Túlio - me disse - escreveram atrás da minha cadeira: "cu grátis". Também desenharam um pênis e, ainda, numa partida recreativa de futebol, alguém gritou: "molesta ele". E alguns o seguraram por trás e, sem tirar suas roupas, encenaram um estupro. Grave.
Isso não pode ser minimizado como "coisa de menino, de criança ou adolescente". Assim se produzem os machistas, os homofóbicos, os que agridem mulheres, matam gays, os feminicidas...
Por agora, reproduzo o diálogo entre ele e outro pré-adolescente que levou os pais a tirarem-no da escola, temporariamente. Um detalhe: como boa parte dos autistas, ele é literal no discurso. Segue, sem alteração, a conversa escrita pelo estudante atípico:
"Precisa sim, tu acha mesmo que Deus criou homem pra homem e mulher pra mulher?"
"Eu e o B estávamos um empurrando o outro e ele me chamou de merda. Eu falei assim: vai, come lixo seu merda. Você não é o bichão, machão?". Ele falou: eu sei, sou hétero e macho, seu merda. Diferente de você, seu gay, eu sou de Deus".

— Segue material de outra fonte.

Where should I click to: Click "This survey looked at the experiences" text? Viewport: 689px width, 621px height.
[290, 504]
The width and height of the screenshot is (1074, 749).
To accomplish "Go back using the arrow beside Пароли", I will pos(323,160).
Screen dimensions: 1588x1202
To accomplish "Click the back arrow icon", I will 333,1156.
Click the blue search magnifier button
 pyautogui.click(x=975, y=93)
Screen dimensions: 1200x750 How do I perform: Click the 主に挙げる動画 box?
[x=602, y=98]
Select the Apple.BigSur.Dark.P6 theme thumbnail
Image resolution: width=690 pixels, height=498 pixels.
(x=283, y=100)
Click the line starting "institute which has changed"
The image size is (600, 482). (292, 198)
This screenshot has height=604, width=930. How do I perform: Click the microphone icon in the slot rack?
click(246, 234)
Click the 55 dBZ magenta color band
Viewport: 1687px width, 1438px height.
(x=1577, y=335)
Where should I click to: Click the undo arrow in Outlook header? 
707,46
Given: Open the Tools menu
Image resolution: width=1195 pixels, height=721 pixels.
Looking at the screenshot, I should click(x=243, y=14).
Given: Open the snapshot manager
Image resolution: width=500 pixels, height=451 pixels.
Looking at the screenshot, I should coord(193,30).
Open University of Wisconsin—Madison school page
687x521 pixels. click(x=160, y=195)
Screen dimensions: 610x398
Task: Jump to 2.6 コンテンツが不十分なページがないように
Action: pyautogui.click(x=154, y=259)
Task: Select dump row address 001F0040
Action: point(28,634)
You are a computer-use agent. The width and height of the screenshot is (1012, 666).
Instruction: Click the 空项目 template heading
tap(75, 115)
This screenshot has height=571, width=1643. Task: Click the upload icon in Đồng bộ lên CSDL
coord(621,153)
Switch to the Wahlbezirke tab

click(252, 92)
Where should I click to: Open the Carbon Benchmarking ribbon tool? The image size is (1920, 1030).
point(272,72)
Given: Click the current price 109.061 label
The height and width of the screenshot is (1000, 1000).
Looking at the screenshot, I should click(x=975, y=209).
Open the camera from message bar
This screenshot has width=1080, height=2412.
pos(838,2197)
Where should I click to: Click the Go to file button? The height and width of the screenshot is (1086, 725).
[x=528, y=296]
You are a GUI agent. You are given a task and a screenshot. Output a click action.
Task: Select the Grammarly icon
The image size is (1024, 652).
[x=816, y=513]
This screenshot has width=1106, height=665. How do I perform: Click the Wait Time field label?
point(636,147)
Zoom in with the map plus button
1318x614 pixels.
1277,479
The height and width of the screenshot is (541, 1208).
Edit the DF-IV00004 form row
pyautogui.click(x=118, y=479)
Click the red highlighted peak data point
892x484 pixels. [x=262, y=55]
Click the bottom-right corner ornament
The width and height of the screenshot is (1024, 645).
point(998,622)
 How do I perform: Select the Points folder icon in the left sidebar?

"Aí, eu falei: não precisa ser hétero pra ser de Deus. Ele falou: Precisa sim, tu acha mesmo que Deus criou homem pra homem e mulher pra mulher? Eu falei: Mas já tem tanto homem namorando mulher, por que não pode namorar gay?"
"Eu falei: Não vou para o inferno. Ele falou: "Cara, tu não reza, não acredita em Deus e só fala merda e é um gay".
"Então, a gente ficou um dando um tapa um na cabeça do outro. Uma hora eu falei: Se você vai para o céu, prefiro ir para o inferno. Aliás, você vai para o céu nos seus sonhos, porque na verdade, você vai para o inferno, pois Jesus respeita gay, ateu etc. Ele falou: Foda-se".
"Durante a aula, o "C" e o "D" ficaram fofocando de mim e o "J" falando que sou gay e que vai enfiar a gigantesca cabeça dele na minha bunda, que vai enfiar a pica dele em mim".